放っておいたら夏休みの宿題が終わらない部員数名とマネージャー。それを見かねた和さんが招集をかけた。和さんの監視の下で、強制的に宿題をやらせようというわけだ。
野球してる時の集中力はどこにいったのかと聞きたくなるくらい、勉強に関してはそれが持続しないのが招集された私たちなわけで、


「ジャンケンで負けた奴が全員分のアイス買ってこようぜ」


勉強会が始まって間もなく、そういう話になった。ちなみにお金は後払いらしい。外はいい天気、じっとしてるだけでも汗が流れ出る真夏日。そんな中コンビニまで行くのは誰もが嫌だ。
だから全員が本気でジャンケンして、その結果、予想通りというか何というか負けたのは利央。ご愁傷さまです、と心の中で手を合わせ、私はコンビニへ向かう利央を見送った、…はずだった。


「何で私も来なきゃいけないわけ」
「まーまーいいじゃん」
「よくない!暑い!」


怒ってみるけど暑さは変わらない。隣ではヘラリと気の抜けた顔の利央。
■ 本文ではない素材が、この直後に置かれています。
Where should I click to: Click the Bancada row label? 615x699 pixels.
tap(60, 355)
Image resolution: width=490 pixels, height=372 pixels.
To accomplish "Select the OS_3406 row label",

こいつに無理矢理連れ出されたのだ、せっかくジャンケン勝ったのに。
汗が流れるのを感じながら、私たちはようやくコンビニに辿り着いた。その涼しさに肌がスーッと冷えていく。子どものように目をきらめかせて真っ先にアイスコーナーに向かう利央に慌ててついていく。


「何人だっけ。9人?テキトーに選べばいっか」
「そだね」
「…えーっと…あのさあ。相談があるんだけど」
「相談?」
「…お金、貸してくんない?」


ちょっと様子をうかがうように、綺麗な色の瞳がこっちに向いた。なるほど、納得した。だから私を連れてきたわけだな。


「いくら持ってんの?」
「120円」
「は!?120円!?」
「うん」
「アンタねえ。小学生だってもっと持ってるよ」
「ごめんってば〜」
「もーしょうがないなあ…」


一応持ってきていたカバンを探って財布を取り出す。それを開いて中を確認した私は、一瞬自分の目を疑ってしまった。


「あれ」
「え?」
「……」
「なに、どしたの」
「……200円しかなかった…」
「……」


立ち尽くす私たちを嘲笑うかのように、ガラスの壁の向こう側でセミがうるさく鳴き始めた。







「バカじゃねェのお前ら」
「そうなんですバカなんです利央は。120円って…」
「人のこと言えないだろぉ、200円!」
「利央よりは多いじゃん!」
「あーもううるせェ。心配しなくてもお前ら2人ともバカだから」


はあ、と大袈裟にため息をつきながら、私たちに呼び出された準さんがポケットを探る。さすがやっぱり、先輩って頼りになるなあ…。しみじみ思いつつ、利央と一緒に準さんを見つめる。が、何か様子がちょっとおかしい。


「……」
「準さん?」
「どうしたんスか」
「…忘れた」
「え」
「まさか」
「財布忘れた」
「……」


ガラス越しに響くセミの鳴き声が、さらに煩さを増した気がした。







それから10分くらいが経っただろうか。今、私と利央と準さんの前には、呆れた表情の和さんがいるのだった。手に、9人分のアイスが入った袋をぶら下げて。
和さんの呆れた顔はこれまで数えきれないほど見てきたけど、この和さんは今までで一番呆れた顔をしてる。ように見える。


「お前らなあ…」
「はい…」
「世話が焼けるにも程があるだろ、ったく」
「だって準さんが!」
「そう!準サンが!」
「お前ら、なに他人のせいにしてんだよ」
「ワアアアぶたれる!準さんにぶたれる!」
「助けてェ和さん!」
「逃げんなコラ!」
「いい加減にしろよお前ら!アイス溶けるからさっさと帰るぞ」


そう言ってさっさと1人で歩きだした和さんを、走って追いかける。すぐ後ろから利央と準さんも追いついてきた。
帰ったら、思いっきりバカにされるんだろうなあ。慎吾さんとか山さんとかに。そんなことを考えながら、照り返しの厳しいアスファルトの上を歩く。

影の取り合いでケンカになって、また和さんに怒られて。汗びっしょりの私たちの上で、真夏の太陽は少しの容赦もなくギラギラと輝いていた。